Ein Freudenfest ganz anderer Art bot eine Woche später dann das „Harald Köster Quartett“ vor intimer Kulisse allzu weniger Freunde moderner Jazz-Kunst. Über das Warum kann man nur rätseln, denn schon im Vorfeld versprach die originelle, schlagzeuglose Besetzung mit Posaune, Akkordeon, E-Bass und Piano besondere Klanggemälde. Was der im Dunklen am Flügel sitzende Bandleader mit seinen delikat strukturierten Kompositionen prompt bestätigte.

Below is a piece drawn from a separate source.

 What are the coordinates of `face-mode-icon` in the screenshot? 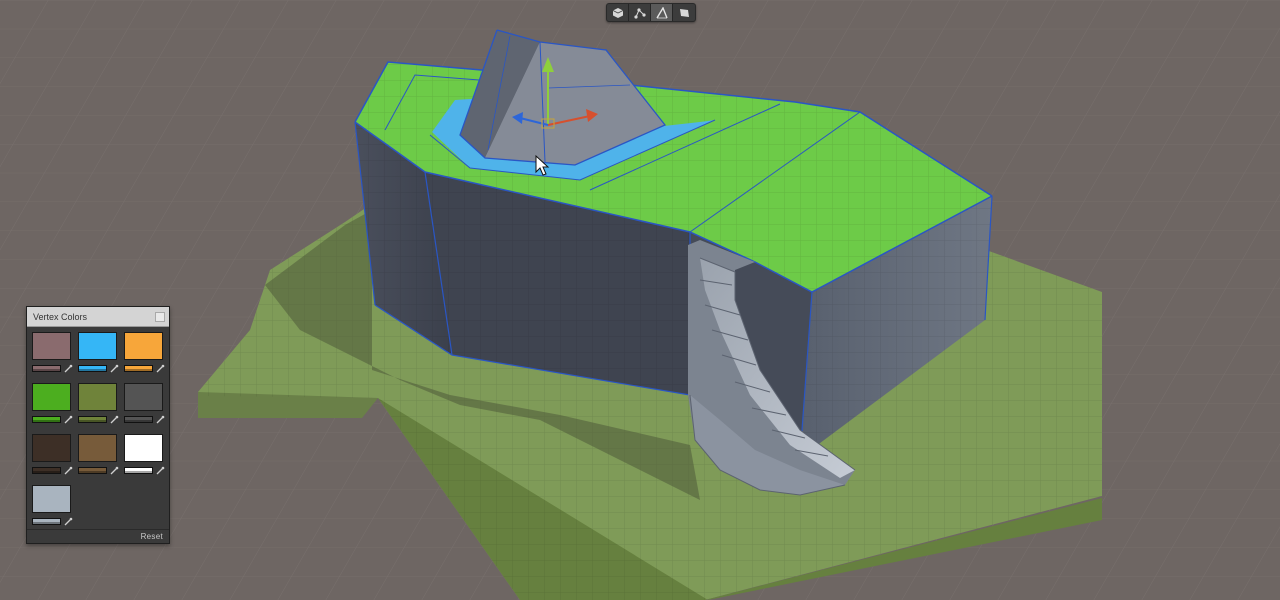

Da legte Achim Hartmann mit schnörkelloser Posaune immer wieder schöne Melodiebögen aus, die Miroslaw Tybora am flirrenden Akkordeon sanft kontrastierte. Mit leichthändiger Eleganz tupfte Harald Köster dazu erinnerungsselige Motive, die vom gelassen pulsenden E-Bassisten Jörn Brackelsberg durch Zeit und Raum getragen wurden. Ein verträumtes Vergnügen, das man im kuscheligen Gdanska ganz entspannt genoss. Und sich nun auf das „Reunion 4tet“ freut, das am Donnerstag, 28. Oktober, mit seinem „Tribute to Blue Note“ samt einschlägiger Hits von Herbie Hancock & Co. hoffentlich mehr Zuhörer zum „Jazzkarussell“ lockt.